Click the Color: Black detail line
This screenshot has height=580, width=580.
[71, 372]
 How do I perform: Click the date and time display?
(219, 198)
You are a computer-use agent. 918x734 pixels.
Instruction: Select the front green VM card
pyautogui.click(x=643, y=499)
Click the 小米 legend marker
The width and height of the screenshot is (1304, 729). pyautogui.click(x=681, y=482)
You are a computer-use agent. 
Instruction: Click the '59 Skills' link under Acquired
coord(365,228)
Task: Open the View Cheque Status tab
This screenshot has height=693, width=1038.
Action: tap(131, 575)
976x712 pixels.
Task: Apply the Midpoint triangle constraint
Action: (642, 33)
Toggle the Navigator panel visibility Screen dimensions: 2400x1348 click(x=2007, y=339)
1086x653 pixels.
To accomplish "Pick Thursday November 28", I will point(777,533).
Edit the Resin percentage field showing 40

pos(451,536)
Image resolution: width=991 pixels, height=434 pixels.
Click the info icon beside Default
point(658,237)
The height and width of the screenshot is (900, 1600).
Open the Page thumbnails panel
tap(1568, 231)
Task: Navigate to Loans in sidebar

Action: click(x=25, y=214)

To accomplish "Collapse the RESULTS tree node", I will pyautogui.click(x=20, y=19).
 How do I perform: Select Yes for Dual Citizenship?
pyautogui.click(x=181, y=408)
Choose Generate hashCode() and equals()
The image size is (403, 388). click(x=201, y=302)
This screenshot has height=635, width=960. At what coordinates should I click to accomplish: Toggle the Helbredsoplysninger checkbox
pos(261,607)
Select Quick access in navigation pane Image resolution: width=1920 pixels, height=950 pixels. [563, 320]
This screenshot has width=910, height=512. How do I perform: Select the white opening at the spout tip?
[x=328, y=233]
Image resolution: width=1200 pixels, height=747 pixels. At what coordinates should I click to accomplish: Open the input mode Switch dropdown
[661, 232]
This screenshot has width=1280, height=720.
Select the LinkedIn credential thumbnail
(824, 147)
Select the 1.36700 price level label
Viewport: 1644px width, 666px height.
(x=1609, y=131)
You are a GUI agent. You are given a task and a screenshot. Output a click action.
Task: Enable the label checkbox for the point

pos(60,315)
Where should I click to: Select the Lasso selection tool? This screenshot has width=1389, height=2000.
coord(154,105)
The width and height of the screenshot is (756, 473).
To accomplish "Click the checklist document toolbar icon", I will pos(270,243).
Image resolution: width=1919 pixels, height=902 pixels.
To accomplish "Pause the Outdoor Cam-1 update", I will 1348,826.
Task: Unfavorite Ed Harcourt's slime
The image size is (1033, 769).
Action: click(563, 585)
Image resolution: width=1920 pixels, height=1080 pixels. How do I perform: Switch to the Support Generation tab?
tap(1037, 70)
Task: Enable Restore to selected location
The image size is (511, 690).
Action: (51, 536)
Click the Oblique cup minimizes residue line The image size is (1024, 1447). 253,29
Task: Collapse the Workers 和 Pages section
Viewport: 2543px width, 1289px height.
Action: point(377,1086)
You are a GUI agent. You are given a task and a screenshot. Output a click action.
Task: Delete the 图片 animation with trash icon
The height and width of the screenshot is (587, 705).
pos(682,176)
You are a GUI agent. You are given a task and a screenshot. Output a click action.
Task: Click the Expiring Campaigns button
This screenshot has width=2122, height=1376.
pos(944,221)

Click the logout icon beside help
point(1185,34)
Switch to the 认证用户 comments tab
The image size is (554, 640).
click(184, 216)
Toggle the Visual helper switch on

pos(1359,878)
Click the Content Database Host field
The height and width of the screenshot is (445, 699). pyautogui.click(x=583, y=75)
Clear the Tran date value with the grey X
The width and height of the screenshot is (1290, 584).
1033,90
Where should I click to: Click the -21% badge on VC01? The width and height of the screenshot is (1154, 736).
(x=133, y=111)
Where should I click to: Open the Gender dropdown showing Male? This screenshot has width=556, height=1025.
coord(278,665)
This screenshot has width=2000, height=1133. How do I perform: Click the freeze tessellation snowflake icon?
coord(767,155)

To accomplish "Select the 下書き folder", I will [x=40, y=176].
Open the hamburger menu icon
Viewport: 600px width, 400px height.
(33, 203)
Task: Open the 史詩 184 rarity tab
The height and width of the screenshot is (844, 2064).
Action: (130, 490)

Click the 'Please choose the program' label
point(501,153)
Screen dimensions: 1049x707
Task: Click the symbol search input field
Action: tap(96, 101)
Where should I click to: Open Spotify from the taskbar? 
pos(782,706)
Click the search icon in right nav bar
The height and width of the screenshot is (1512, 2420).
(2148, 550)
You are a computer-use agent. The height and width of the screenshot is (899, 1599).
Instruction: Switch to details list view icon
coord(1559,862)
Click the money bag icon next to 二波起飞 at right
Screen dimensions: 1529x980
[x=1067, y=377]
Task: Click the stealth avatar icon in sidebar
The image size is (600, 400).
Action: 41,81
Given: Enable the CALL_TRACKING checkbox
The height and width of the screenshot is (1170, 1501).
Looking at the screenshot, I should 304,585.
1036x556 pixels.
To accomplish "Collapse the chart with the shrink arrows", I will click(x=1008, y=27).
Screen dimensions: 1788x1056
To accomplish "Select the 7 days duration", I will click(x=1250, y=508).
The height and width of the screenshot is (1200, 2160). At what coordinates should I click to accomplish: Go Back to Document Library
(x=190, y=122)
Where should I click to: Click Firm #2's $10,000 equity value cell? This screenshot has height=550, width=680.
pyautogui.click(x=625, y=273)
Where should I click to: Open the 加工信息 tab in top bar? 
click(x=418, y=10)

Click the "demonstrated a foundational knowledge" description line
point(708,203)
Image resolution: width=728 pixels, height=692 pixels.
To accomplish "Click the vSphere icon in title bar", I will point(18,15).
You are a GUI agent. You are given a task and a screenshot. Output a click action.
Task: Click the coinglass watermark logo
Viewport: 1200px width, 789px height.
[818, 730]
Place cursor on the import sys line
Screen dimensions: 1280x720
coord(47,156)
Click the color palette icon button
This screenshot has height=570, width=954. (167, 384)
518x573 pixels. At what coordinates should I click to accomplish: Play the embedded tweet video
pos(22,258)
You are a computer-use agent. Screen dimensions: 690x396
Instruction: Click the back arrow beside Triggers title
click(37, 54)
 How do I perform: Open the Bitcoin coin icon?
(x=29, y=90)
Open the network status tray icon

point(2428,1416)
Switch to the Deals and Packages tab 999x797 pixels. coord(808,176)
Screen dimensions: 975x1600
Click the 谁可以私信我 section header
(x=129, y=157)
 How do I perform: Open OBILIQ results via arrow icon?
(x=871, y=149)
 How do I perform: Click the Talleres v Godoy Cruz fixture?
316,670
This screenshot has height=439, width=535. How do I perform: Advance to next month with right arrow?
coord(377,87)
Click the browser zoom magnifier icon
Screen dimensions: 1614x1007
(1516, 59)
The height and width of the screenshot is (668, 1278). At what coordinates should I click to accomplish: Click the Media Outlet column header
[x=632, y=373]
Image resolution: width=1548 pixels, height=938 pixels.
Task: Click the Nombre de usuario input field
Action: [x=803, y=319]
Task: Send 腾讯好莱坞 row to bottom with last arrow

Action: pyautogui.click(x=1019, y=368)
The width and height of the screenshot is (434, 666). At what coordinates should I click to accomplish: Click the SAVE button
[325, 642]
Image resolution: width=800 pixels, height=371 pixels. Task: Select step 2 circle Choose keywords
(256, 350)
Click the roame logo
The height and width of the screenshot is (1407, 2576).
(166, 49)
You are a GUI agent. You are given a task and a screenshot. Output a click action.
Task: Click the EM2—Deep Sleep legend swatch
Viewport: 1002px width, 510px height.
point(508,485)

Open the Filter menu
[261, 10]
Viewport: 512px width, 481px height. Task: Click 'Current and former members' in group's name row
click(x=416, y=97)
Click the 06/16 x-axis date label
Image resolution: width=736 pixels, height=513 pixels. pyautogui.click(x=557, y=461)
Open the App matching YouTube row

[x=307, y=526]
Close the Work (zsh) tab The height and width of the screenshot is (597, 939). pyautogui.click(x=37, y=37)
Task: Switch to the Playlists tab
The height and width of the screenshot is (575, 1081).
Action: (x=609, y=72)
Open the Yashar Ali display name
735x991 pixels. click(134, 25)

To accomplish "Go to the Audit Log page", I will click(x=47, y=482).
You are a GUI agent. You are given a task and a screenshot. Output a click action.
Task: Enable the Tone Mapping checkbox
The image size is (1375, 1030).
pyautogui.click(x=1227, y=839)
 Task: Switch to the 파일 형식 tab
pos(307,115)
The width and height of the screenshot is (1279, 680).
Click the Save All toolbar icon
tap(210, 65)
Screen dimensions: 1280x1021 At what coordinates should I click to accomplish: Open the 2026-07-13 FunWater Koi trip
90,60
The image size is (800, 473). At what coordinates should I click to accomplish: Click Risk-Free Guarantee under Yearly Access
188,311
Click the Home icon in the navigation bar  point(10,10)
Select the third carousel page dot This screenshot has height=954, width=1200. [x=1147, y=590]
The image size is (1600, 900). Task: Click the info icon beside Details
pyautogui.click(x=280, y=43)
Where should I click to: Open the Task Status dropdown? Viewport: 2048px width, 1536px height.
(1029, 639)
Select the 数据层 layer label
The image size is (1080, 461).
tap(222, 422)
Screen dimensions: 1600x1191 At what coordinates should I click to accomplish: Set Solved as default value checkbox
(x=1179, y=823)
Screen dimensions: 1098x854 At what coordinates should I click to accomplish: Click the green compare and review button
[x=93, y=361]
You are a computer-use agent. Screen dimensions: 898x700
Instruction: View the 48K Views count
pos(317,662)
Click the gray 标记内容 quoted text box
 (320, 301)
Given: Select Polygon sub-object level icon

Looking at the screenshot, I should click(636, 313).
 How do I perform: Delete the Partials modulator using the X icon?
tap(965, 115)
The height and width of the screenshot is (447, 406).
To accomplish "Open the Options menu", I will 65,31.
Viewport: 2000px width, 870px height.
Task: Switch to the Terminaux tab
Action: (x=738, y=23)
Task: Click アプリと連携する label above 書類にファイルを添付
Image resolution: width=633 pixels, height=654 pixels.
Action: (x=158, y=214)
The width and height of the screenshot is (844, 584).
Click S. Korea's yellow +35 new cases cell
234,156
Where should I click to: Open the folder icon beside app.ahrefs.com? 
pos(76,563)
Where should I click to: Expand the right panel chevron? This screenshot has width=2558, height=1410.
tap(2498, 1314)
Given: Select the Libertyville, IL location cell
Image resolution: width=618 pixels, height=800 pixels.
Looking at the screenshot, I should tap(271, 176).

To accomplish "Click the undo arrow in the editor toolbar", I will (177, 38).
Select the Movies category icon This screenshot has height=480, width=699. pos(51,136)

● ● ● ●

## Exercise aim:
Copy out the lines of the records verbatim, starting at the line that contains "Task: Open the View Cheque Status tab" and ending at the line that contains "Toggle the Navigator".

## Full answer:
Task: Open the View Cheque Status tab
This screenshot has height=693, width=1038.
Action: tap(131, 575)
976x712 pixels.
Task: Apply the Midpoint triangle constraint
Action: (642, 33)
Toggle the Navigator panel visibility Screen dimensions: 2400x1348 click(x=2007, y=339)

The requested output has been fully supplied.